### Dokumenttext:
┌──

Clemens Schmale hat seinen persönlichen Handelsstil seit den 1990er Jahren an der Börse entwickelt.

Dieser gründet auf zwei Säulen: ein anderer Analyseansatz und andere Basiswerte. Mit anders ist vor allem die Kombination aus Global Makro, fundamentaler Analyse und Chartanalyse sowie Zukunftstrends gemeint. Während Fundamentaldaten und Makrotrends bestimmen, was konkret gehandelt wird, verlässt sich Schmale beim Timing auf die Chartanalyse. Er handelt alle Anlageklassen, wobei er sich größtenteils auf Werte konzentriert, die nicht „Mainstream“ sind. Diese Märkte sind weniger effizient als andere und ermöglichen so hohes Renditepotenzial. Sie sind damit allerdings auch spekulativer als hochliquide Märkte. Die Haltedauer einzelner Positionen variiert nach Anlageklasse, beträgt jedoch meist mehrere Tage, oft auch Wochen oder Monate.

Rohstoffe, Währungen und Volatilität handelt er aktiv, in Aktien und Anleihen investiert er eher langfristig. Die Basiswerte werden direkt – auch über Futures – oder über CFDs gehandelt, in Ausnahmefällen über Optionen und Zertifikate.

└──

### Aufgabe A:
Gib den Abschnitt aus dem Text über Clemens Schmales Handelsstil wörtlich wieder, und zwar zwischen „Clemens Schmale hat“ und „Wochen oder Monate.“ einschließlich.

### Zu verarbeitende Daten:
┌──

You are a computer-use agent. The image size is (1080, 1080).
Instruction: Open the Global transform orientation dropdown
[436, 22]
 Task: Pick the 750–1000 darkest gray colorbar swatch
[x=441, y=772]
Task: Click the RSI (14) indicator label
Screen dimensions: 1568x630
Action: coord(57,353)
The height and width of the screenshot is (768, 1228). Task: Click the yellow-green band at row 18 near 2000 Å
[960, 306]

└──
┌──

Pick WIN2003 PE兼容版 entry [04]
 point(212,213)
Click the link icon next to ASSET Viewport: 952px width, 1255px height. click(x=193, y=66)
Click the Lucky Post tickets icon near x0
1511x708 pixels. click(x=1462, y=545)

└──
┌──

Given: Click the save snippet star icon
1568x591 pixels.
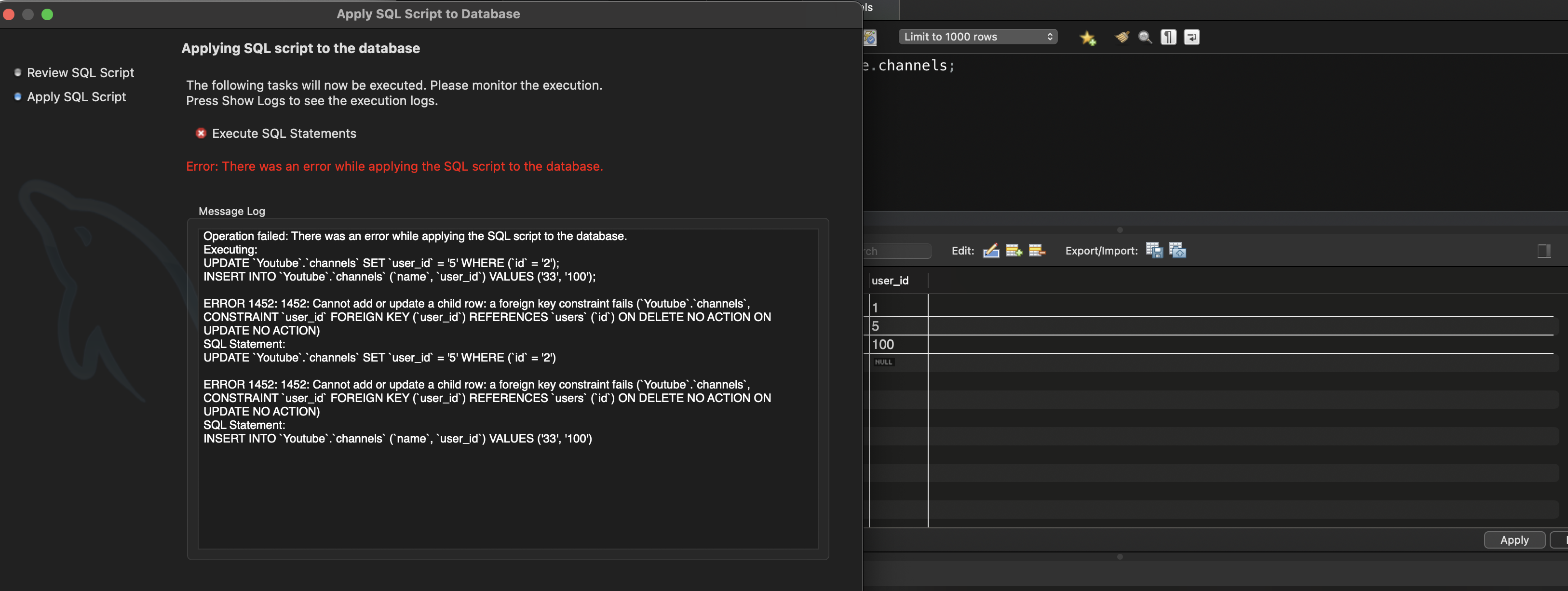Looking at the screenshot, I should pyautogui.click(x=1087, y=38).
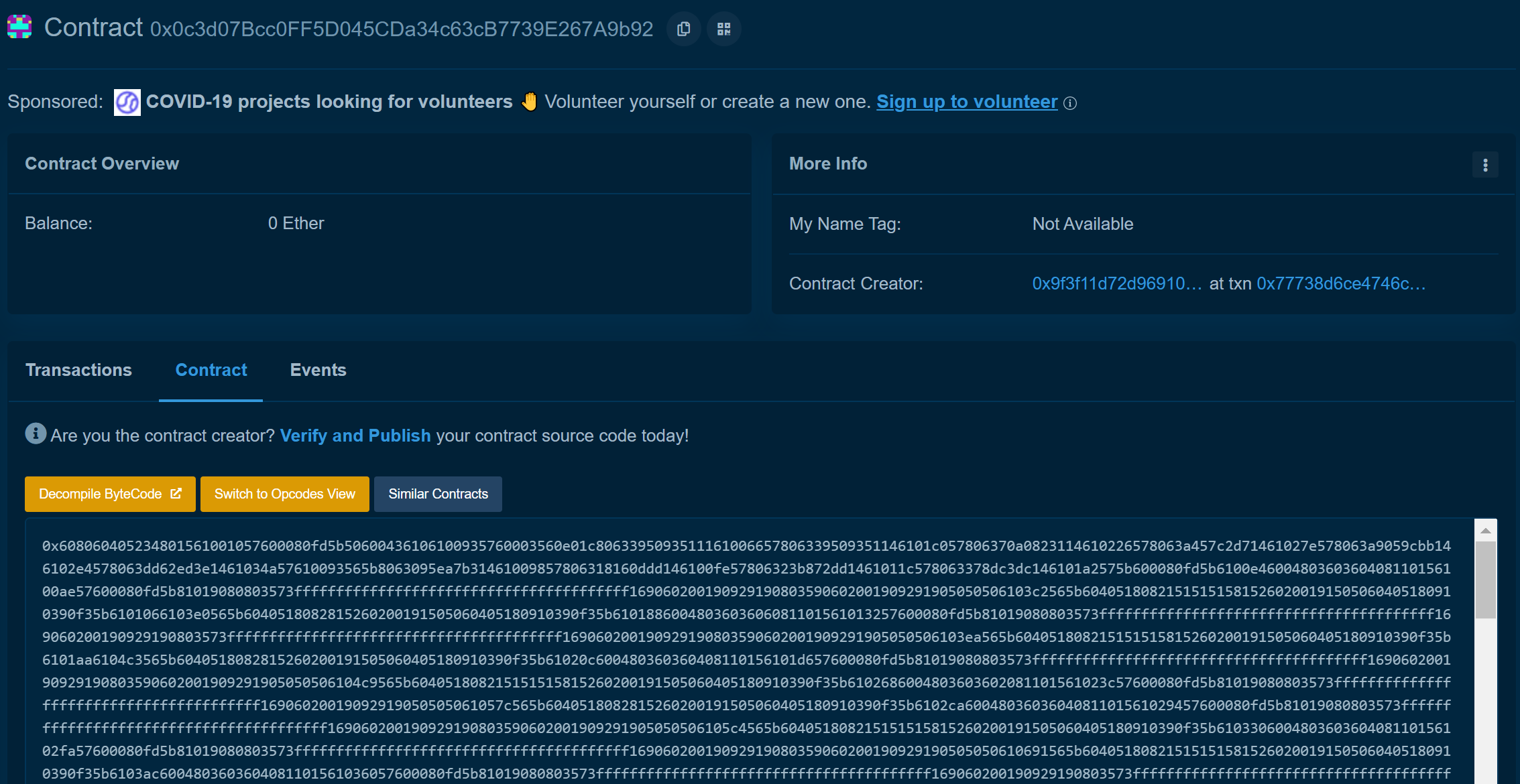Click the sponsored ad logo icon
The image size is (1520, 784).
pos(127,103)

└──

### Aufgabe B:
Gib bitte jede Zeile der Datensätze zurück, die das Wort „size“ enthält. Die Groß- und Kleinschreibung muss übereinstimmen.

### Ergebnis A:
Clemens Schmale hat seinen persönlichen Handelsstil seit den 1990er Jahren an der Börse entwickelt.

Dieser gründet auf zwei Säulen: ein anderer Analyseansatz und andere Basiswerte. Mit anders ist vor allem die Kombination aus Global Makro, fundamentaler Analyse und Chartanalyse sowie Zukunftstrends gemeint. Während Fundamentaldaten und Makrotrends bestimmen, was konkret gehandelt wird, verlässt sich Schmale beim Timing auf die Chartanalyse. Er handelt alle Anlageklassen, wobei er sich größtenteils auf Werte konzentriert, die nicht „Mainstream“ sind. Diese Märkte sind weniger effizient als andere und ermöglichen so hohes Renditepotenzial. Sie sind damit allerdings auch spekulativer als hochliquide Märkte. Die Haltedauer einzelner Positionen variiert nach Anlageklasse, beträgt jedoch meist mehrere Tage, oft auch Wochen oder Monate.

### Ergebnis B:
You are a computer-use agent. The image size is (1080, 1080).
The image size is (1520, 784).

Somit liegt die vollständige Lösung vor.